Anche per quanto concerne l’acquisto di beni e servizi on line siamo ancora piuttosto lontani da quello che succede nelle economie più dinamiche del Pianeta. “Il 23,2 per cento degli individui di 14 anni e più che hanno usato Internet negli ultimi 12 mesi precedenti l’intervista – spiegano gli esperti dell’Istat – ha ordinato e/o comprato merci e/o servizi per uso privato nello stesso arco temporale”. In termini assoluti si tratta di poco più di 4,8 milioni di individui.
Dunque di un 10 per cento circa della popolazione (escludendo i troppo giovani che non hanno l’età per comprare in prima persona). Infine uno sguardo alle motivazioni citate da coloro che non usano Internet. In presenza di risposte multiple, la prevalente riguarda la poca o nulla dimestichezza con la tecnologia e dunque l’incapacità di uso (41 per cento). In seconda posizione la convinzione che Internet sia inutile o non interessante (25 per cento).
Un 13 per cento degli italiani “senza accesso” è giustificato dal fatto che – comunque – utilizza una connessione altrove (principalmente sul luogo di lavoro).
Il fattore prezzo è tutto sommato secondario: meno del 24 per cento dichiara di non usare Internet per i costi eccessivi.

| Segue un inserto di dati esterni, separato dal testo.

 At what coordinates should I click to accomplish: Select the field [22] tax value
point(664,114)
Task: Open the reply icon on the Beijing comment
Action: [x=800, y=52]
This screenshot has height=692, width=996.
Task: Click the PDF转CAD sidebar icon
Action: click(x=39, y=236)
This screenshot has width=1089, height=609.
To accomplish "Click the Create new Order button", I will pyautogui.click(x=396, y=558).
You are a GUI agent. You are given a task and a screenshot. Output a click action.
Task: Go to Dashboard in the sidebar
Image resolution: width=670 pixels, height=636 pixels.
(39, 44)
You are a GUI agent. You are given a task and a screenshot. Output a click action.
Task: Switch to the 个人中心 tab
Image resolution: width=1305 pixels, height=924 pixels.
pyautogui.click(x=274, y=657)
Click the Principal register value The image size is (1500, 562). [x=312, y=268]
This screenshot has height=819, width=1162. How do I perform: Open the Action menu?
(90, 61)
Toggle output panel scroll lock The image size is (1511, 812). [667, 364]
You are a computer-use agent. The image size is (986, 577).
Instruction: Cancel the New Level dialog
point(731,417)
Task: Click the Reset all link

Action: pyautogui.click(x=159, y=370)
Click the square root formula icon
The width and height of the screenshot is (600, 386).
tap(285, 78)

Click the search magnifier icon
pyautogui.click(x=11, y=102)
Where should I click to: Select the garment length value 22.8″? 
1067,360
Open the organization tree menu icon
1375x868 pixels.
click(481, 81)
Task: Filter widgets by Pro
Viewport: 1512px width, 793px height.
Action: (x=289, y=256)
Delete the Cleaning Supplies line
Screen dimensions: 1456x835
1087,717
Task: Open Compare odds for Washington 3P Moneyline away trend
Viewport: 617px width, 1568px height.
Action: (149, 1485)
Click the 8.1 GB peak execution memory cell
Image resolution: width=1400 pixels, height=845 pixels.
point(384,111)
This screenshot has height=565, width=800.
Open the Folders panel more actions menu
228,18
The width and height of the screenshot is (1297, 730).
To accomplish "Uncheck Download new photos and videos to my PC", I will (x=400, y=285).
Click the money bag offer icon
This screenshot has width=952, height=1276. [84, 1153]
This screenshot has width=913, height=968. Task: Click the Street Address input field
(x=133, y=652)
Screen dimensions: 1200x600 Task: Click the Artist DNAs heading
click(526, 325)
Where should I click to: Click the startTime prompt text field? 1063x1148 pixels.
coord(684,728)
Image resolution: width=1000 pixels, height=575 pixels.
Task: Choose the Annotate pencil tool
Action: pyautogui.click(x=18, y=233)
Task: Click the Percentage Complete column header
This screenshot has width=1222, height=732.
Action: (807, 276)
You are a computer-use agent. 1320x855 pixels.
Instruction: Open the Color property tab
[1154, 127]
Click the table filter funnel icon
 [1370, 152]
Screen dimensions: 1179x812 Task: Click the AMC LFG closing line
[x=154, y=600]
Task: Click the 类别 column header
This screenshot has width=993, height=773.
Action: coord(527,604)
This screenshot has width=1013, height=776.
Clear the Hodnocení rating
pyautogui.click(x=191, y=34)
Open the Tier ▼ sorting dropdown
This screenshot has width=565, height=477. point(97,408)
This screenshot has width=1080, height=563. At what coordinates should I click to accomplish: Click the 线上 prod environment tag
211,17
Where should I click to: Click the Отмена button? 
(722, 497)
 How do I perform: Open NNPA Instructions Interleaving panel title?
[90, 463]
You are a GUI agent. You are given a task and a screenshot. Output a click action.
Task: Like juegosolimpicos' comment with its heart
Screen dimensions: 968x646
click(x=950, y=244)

Il web ci relega in coda all’Europa
Sono molti i settori tecnologici nei quali il Bel Paese denuncia un gap rispetto ai principali competitor europei. Ma quello forse più evidente riguarda proprio la diffusione delle connessioni Internet all’interno delle famiglie italiane con almeno un componente tra i 16 e i 64 anni. Le nostre performance ci pongono in coda al gruppo, anche alle spalle di molte delle nazioni dell’Est di più recente ingresso nella Ue.
L’Italia con 42 famiglie su 100 “connesse” davvero sfigura rispetto ai risultati dell’Olanda (86 famiglie su 100), della Svezia (con un valore pari a 84), della Danimarca (82). Ma – come detto – anche di Paesi apparentemente giustificati nell’essere in maggiore ritardo quali ad esempio la Slovenia (59 per cento), l’Estonia o la Slovacchia (entrambe a quota 58), la Lettonia, la Lituania o la Polonia. Più in ritardo rispetto a noi risultano essere solo Grecia, Romania e Bulgaria. Altrettanto evidente appare il divario se si considera la qualità della connessione e quindi il ricorso alla banda larga. Il tasso di penetrazione in Italia è fermo al 31 per cento, rispetto al 48 per cento della media europea e a valori di eccellenza quali il 74 per cento dell’Olanda e della Danimarca o il 71 della Svezia. Per questa voce siamo dunque al ventesimo posto della classifica comunitaria. Terzo dato che deve far riflettere, rispetto al 2007 si evidenzia un incremento dell’accesso ad Internet per tutti i Paesi europei. Con una sola eccezione: quella dell’Italia, che regredisce – appunto – dal 43 al 42 per cento.